FREMONT, CA: Cyberattacks in hospitals are increasing exponentially year after year. Healthcare data is valuable on the black market because it contains all of an individual’s personally identifiable information, as opposed to a single marker that may be found in a financial breach. Often these attacks see hundreds of patients’ data compromised or stolen.
That data can be used by crooks for financial fraud such as filing false tax returns or applying for credit using a stolen identity. Healthcare IT professionals’ greatest fear are stronger or more frequent cyberattacks, and users ignoring security guidelines, as stated by Security Software Netwrix in its 2020 Cyber Threat Report.
Google, Microsoft and Apple have all extended the healthcare field, while Facebook has announced plans to do so. Google’s efforts include the Google cloud for healthcare and life sciences; signing a 10-year strategic partnership with the Mayo Clinic under which it will store and secure the clinic’s data; and working on an EHR model that uses machine learning to forecast and predict patients’ health outcomes.
Microsoft will launch the Microsoft cloud for healthcare, which will provide self-service portals and applications that will help patients interact directly with health teams among other things.
This set of standards, known as Fast Healthcare Interoperability Resources (FHIR), defines how healthcare information can be exchanged between different computer systems regardless of how it's stored.

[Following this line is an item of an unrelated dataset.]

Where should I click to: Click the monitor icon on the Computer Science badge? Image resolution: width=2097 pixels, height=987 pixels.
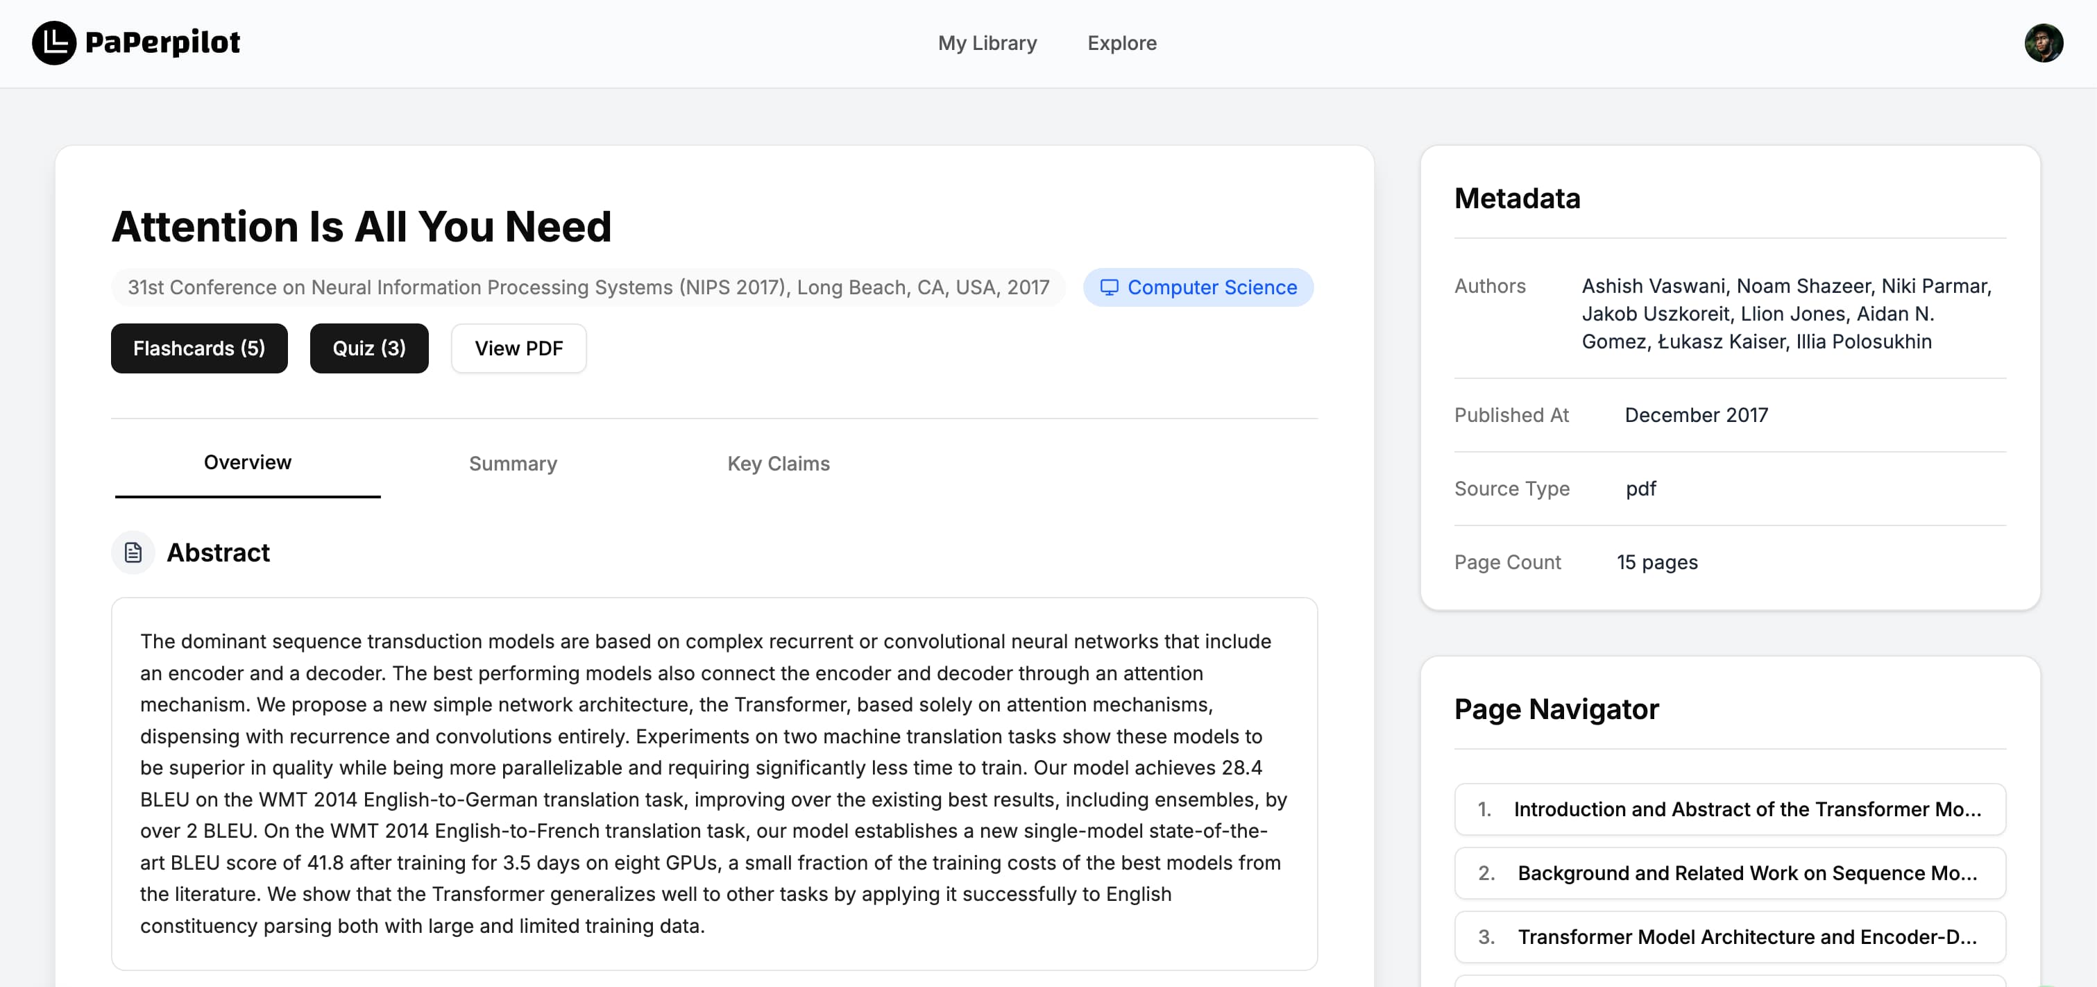[1110, 287]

One of the most prominent cases of data breaches is due to human or user error. Verizon’s 2019 DBIR lists that around 59% of all healthcare security breaches were caused by trusted insiders. Users unwillingly can open the backdoor access to their data while accessing lab work from the provider’s portal over an unprotected network, emailing sensitive information, or by uploading/downloading unencrypted data over the cloud. It should also be noted that while healthcare providers are bound by HIPAA regulations, users don’t come much under that radar. Hence, it is advisable for users to follow the best practices of safeguarding their data, paying attention to what and where they are disseminating their data, and use strong encryption wherever possible.
Healthcare providers must keep abreast of the latest threats, addressing choke points on privacy, data, and cloud alongside safeguarding data in rest, transit, and in use. And to stay in line with the latest developments and data security, novel IT solutions must be developed in the healthcare industry. They should also be used in accordance with the compliance matching data privacy and security. Adequate data security strategies, solutions, and policies will enable healthcare organizations to comply with monitoring and reporting regulations and share data securely, both inside and outside the medical facility.